[[ Input records open ]]
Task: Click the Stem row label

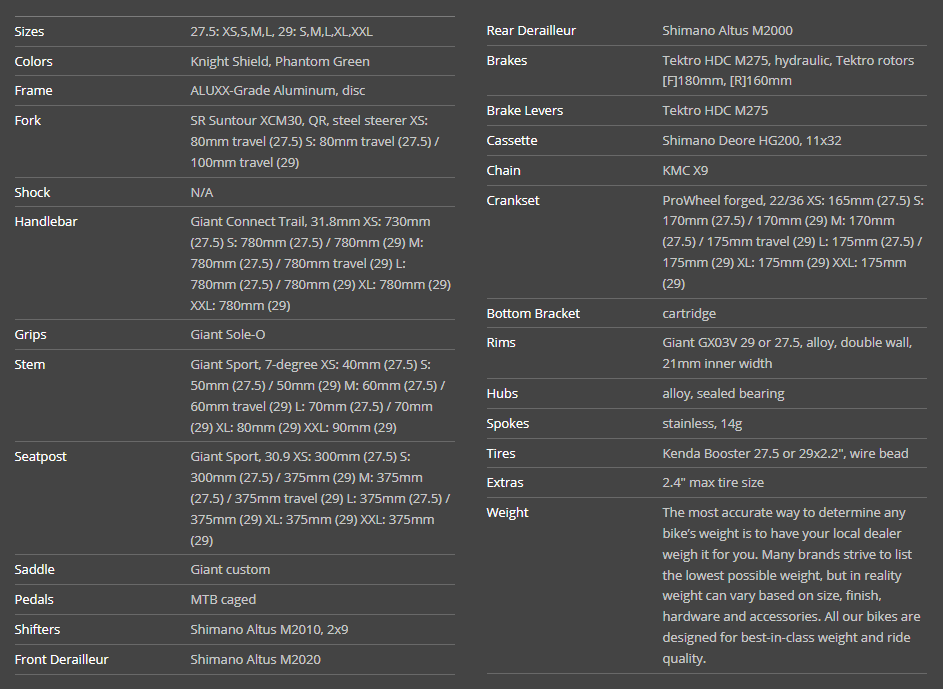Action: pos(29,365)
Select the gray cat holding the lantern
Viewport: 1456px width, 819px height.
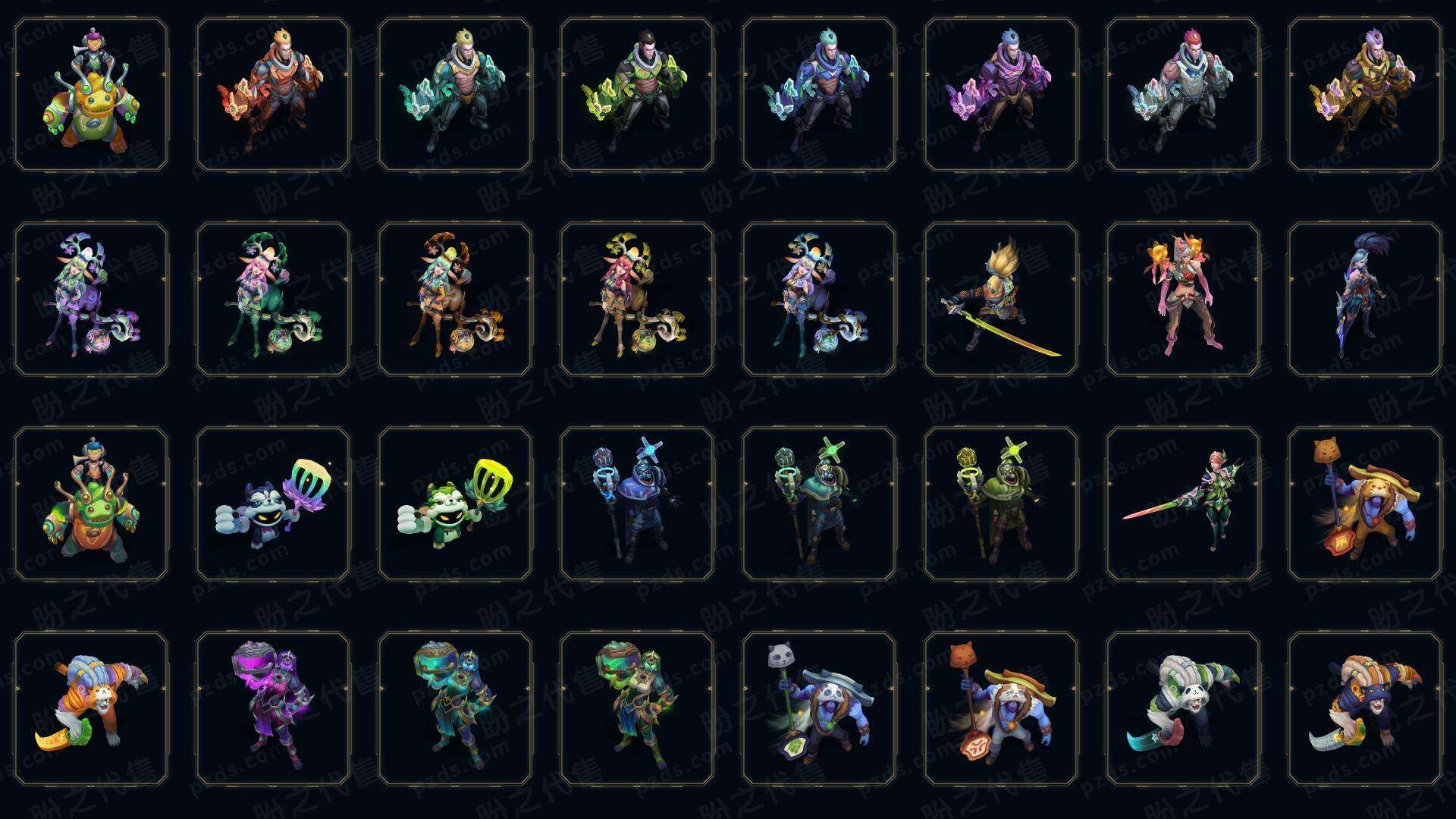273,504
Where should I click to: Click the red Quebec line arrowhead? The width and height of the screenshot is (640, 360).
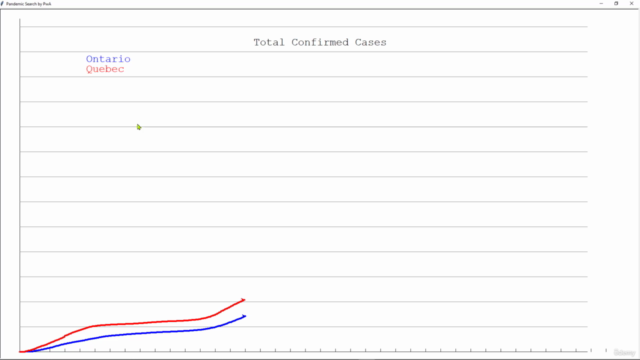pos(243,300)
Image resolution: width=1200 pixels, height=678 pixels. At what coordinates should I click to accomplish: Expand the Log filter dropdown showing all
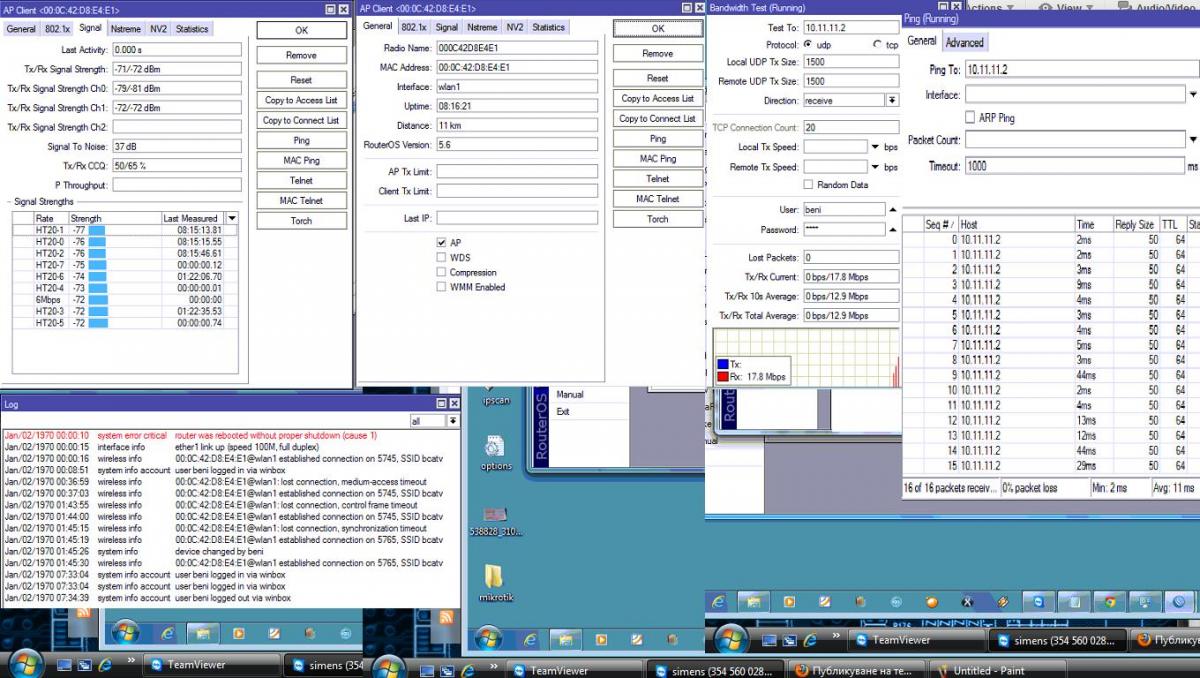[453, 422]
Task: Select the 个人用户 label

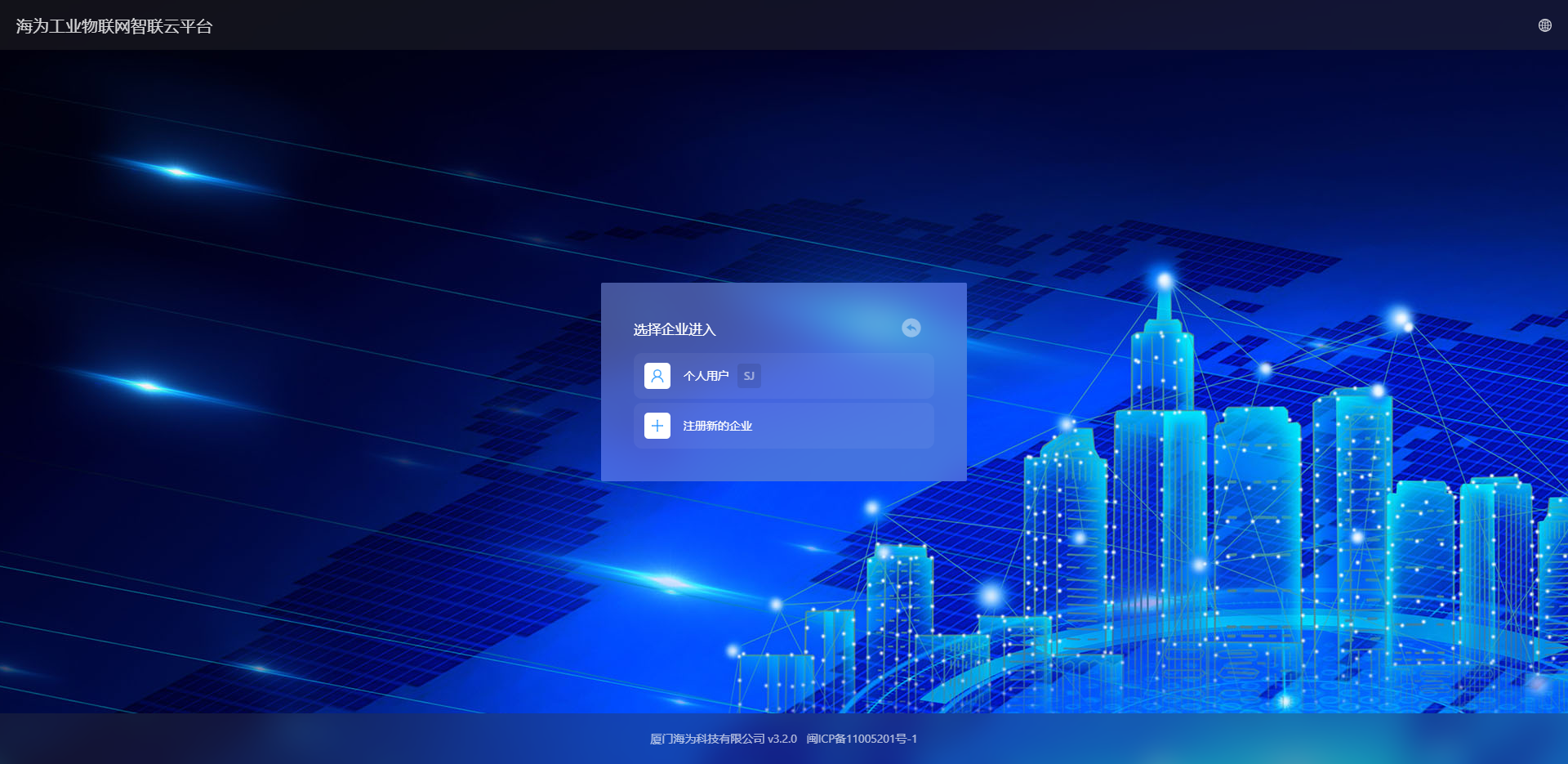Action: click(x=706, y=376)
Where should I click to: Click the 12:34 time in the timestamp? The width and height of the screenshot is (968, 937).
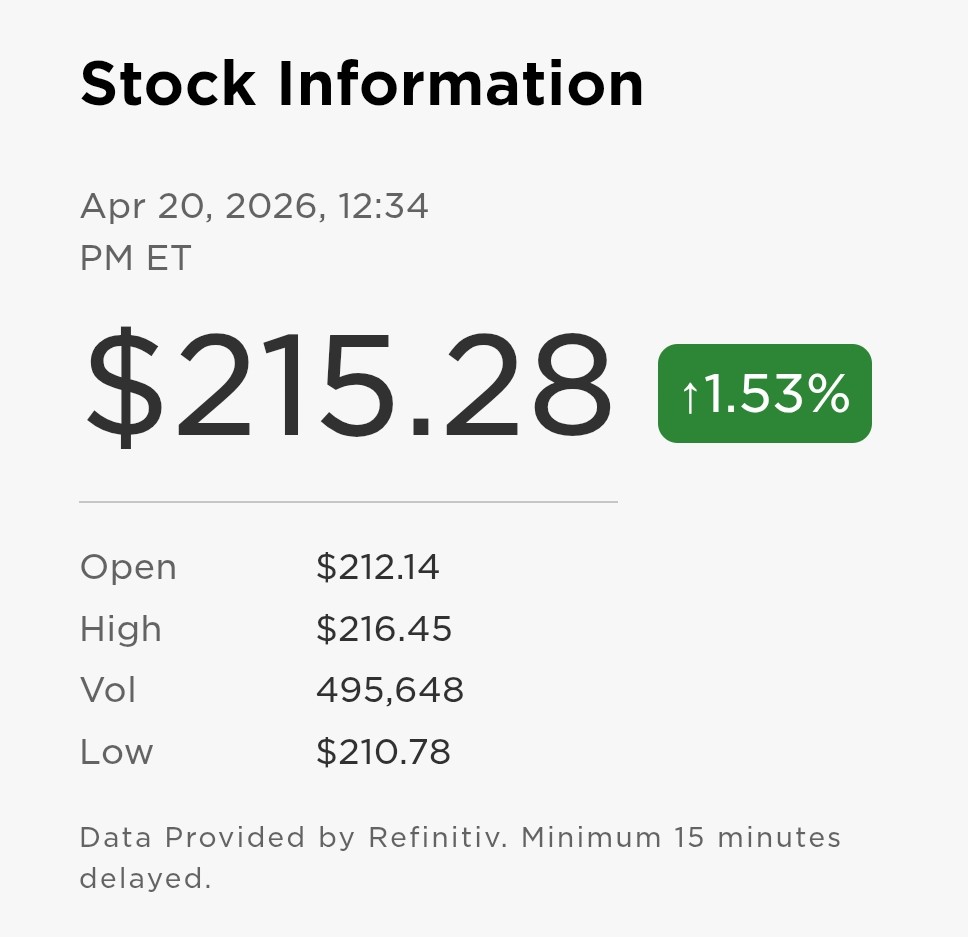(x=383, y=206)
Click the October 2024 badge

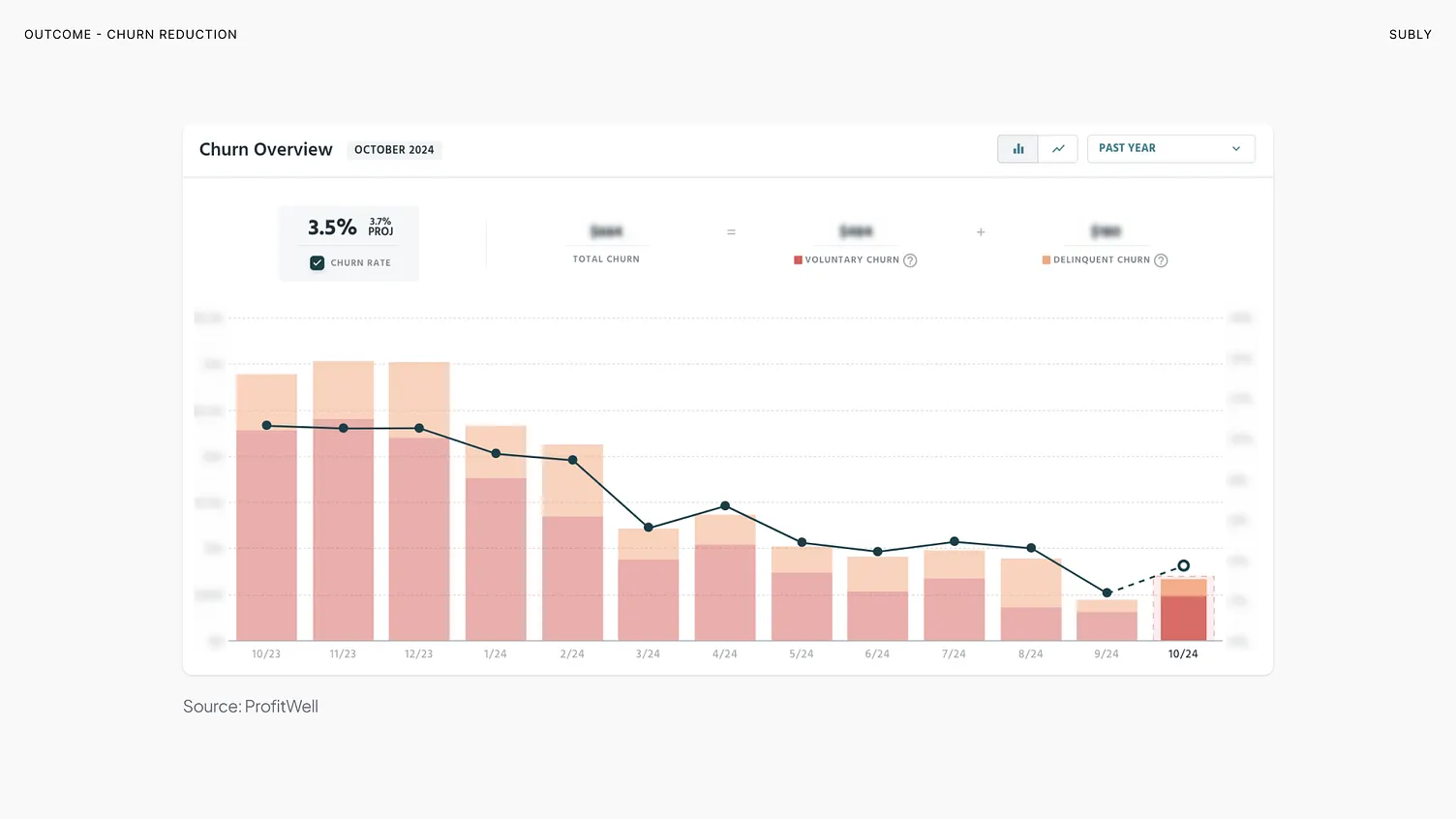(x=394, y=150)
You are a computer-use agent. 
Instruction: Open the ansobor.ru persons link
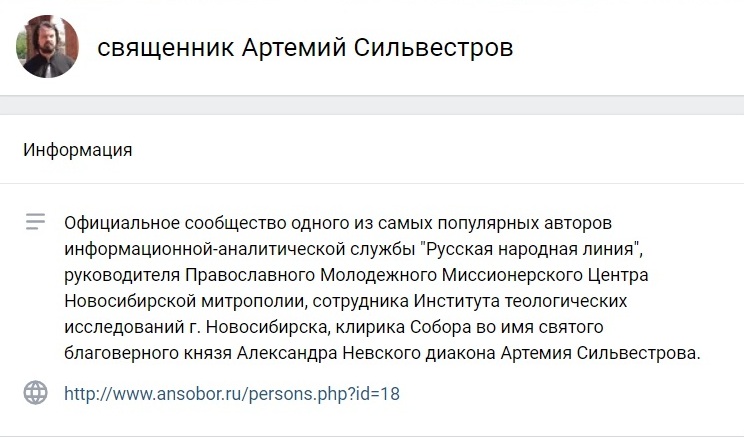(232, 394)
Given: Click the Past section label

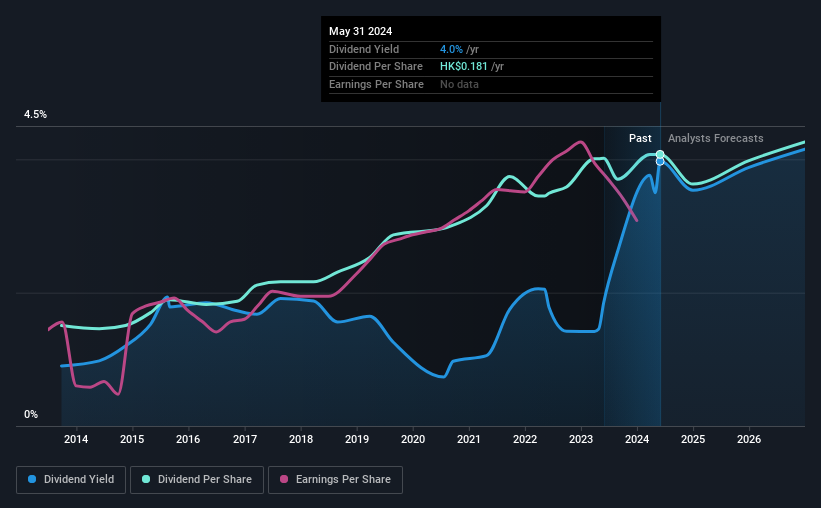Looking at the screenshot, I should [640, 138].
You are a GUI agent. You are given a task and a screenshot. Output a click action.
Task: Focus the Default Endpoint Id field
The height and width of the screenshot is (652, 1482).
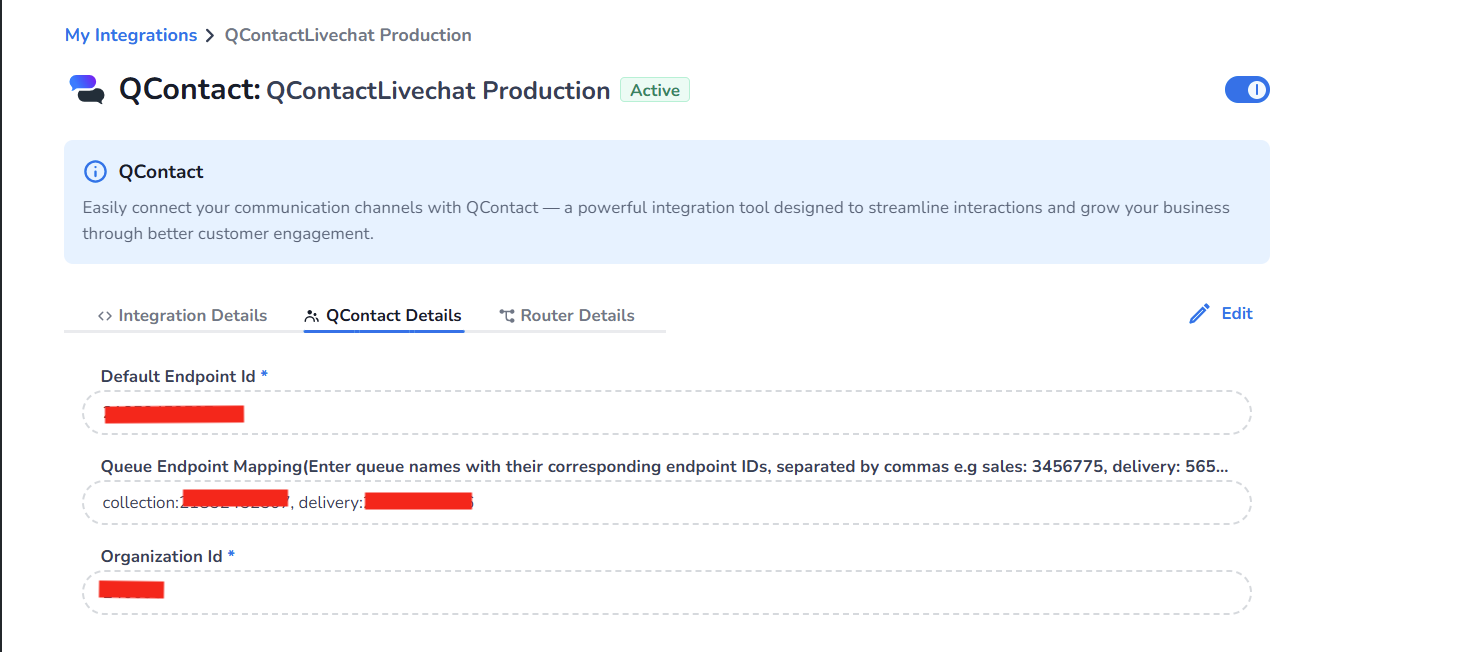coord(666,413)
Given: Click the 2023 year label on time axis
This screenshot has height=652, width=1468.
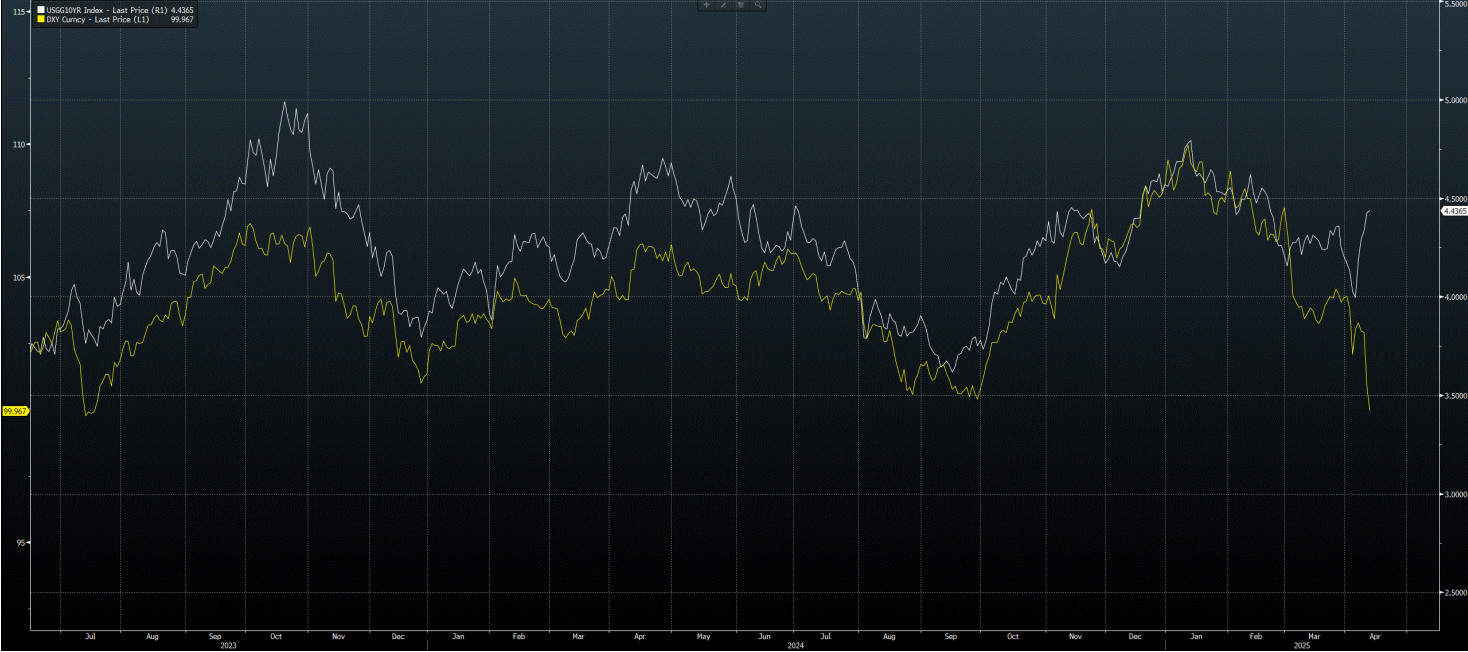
[[ Input records closed ]]
### Directions
Collect the lines of the records that include the string "agent".

### Exercise output
You are a computer-use agent. 
You are a GUI agent. You are given a task and a screenshot. Output a click action.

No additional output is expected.